It’s an all too common situation. A family is at the bedside of a loved one who is seriously ill and nearing the end of life. Each member of the family has a different idea of what should be done and what the patient would have wanted.
Far too many people wait until they are in the midst of a health care crisis before thinking about what options are available or what care they or their loved ones would have wanted.
Often, by waiting too long to learn about possible options, like hospice care, people end up spending difficult days in the hospital or the emergency room and opportunities to be with loved ones at home are lost.
When a family is coping with a serious illness and a cure is no longer possible, hospice provides the type of care most people say they want at the end of life: comfort and dignity. Considered to be the model for high-quality, compassionate care for people with a life-limiting illness, hospice care includes expert medical care, pain management, and emotional and spiritual support. Care is provided by an inter-disciplinary team of professionals and trained volunteers. The wishes of the patient and family are always at the center of care.
Most hospice care is provided in the home – where the majority of Americans have said they would want to be at this time. Care is also provided in nursing homes, assisted living facilities, and hospice centers.
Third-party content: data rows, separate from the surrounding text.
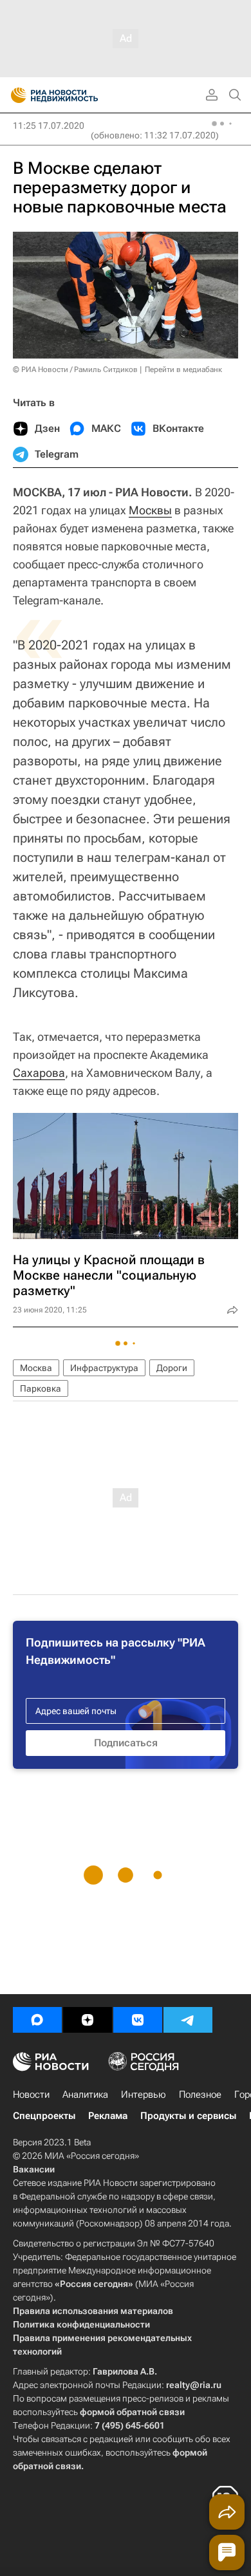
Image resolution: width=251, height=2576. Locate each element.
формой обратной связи (132, 2412)
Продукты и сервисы (188, 2116)
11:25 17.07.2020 (48, 125)
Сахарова (39, 1072)
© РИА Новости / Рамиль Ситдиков (75, 369)
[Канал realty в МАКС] (37, 2020)
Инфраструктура (104, 1368)
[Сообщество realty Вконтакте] (137, 2020)
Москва (36, 1368)
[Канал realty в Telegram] (187, 2020)
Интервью (143, 2094)
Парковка (40, 1388)
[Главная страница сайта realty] (77, 95)
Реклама (107, 2116)
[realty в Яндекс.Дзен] (87, 2020)
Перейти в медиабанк (183, 369)
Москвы (150, 510)
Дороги (171, 1368)
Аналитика (85, 2094)
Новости (31, 2094)
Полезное (200, 2094)
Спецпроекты (44, 2116)
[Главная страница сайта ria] (14, 95)
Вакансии (34, 2169)
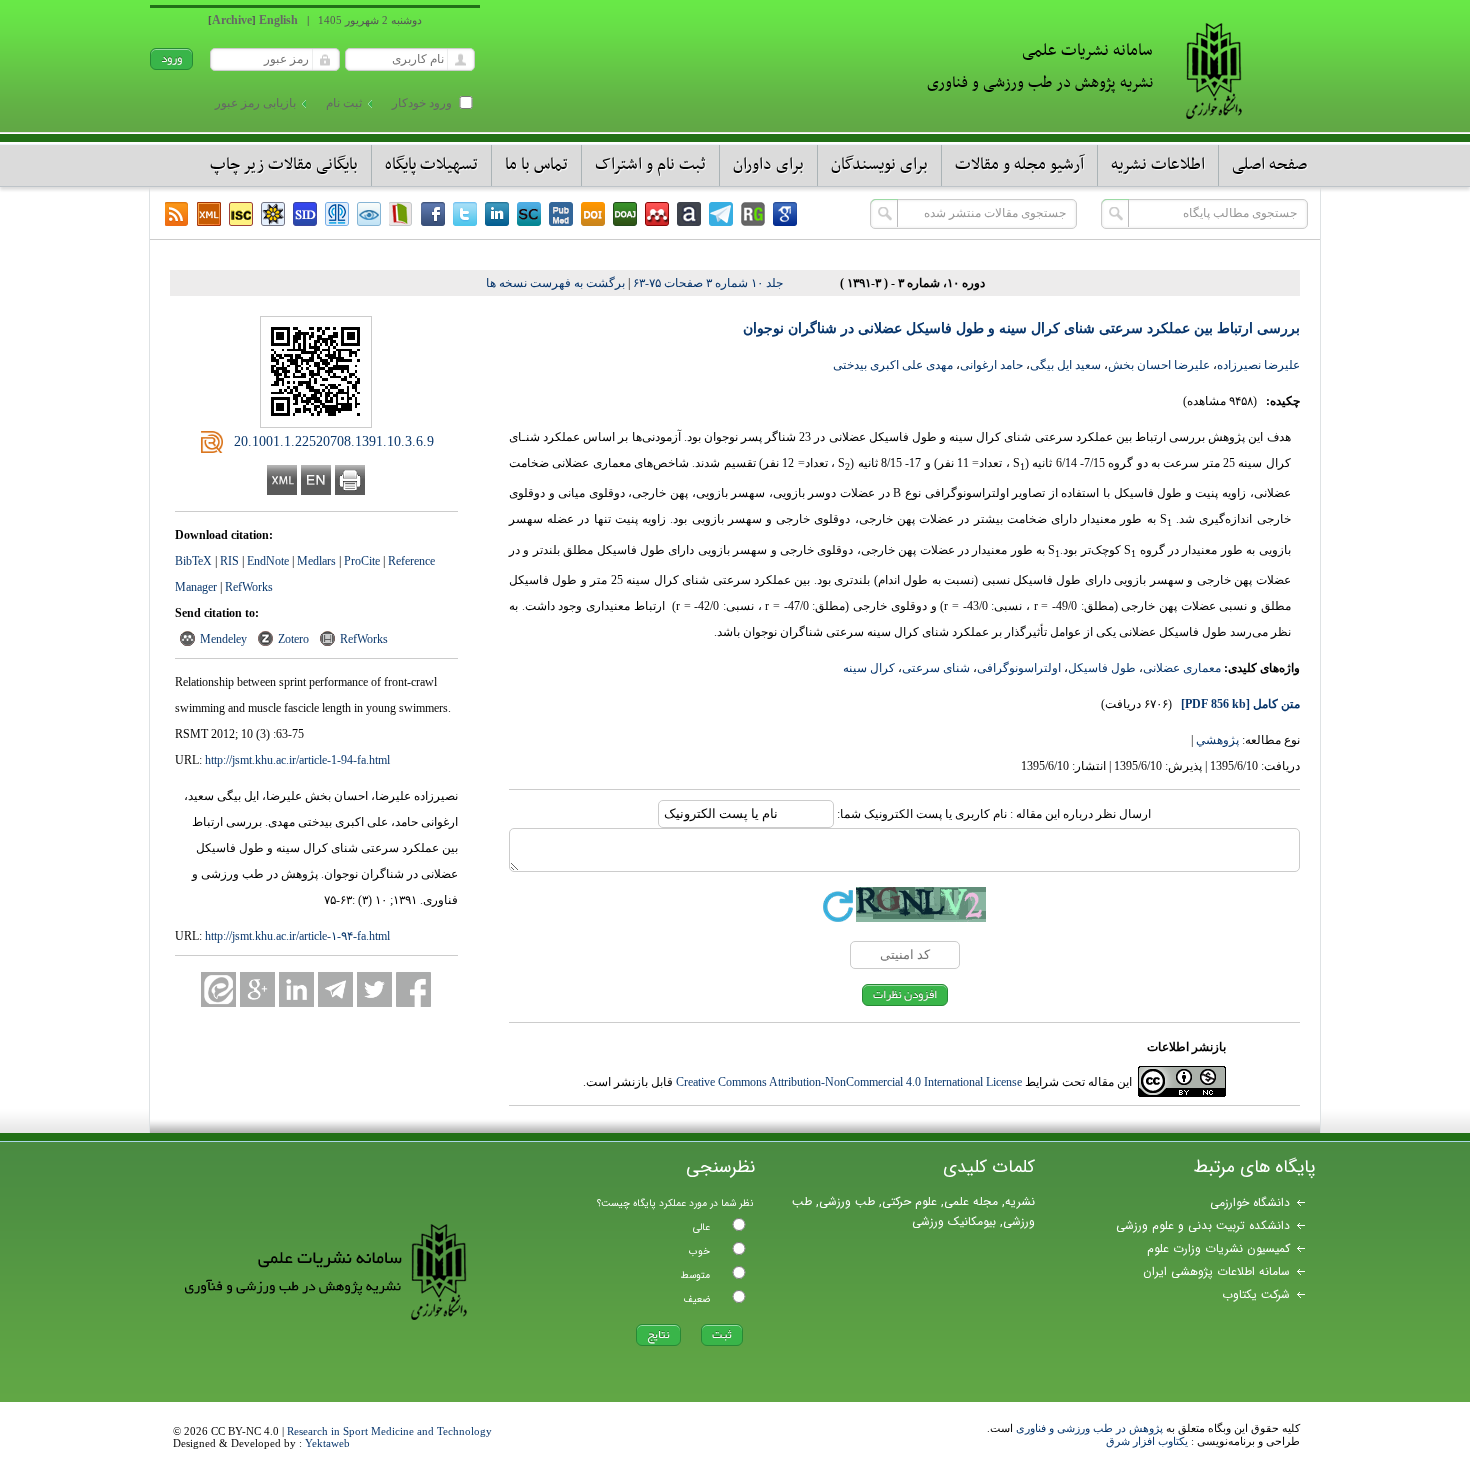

Care is paid for by Medicare, Medicaid, and most private insurance plans and HMOs.
The National Hospice and Palliative Care Organization reports that more than 1.5 million people received care from our nation’s hospices last year.
Hospice providers can help with information about care options and choices and ensure you live as fully as possible throughout your entire life. They will make sure your loved ones receive support as well.
One of the best ways to make sure you and your loved ones benefit fully from hospice, should you ever need this care, is to talk about it before it becomes an issue.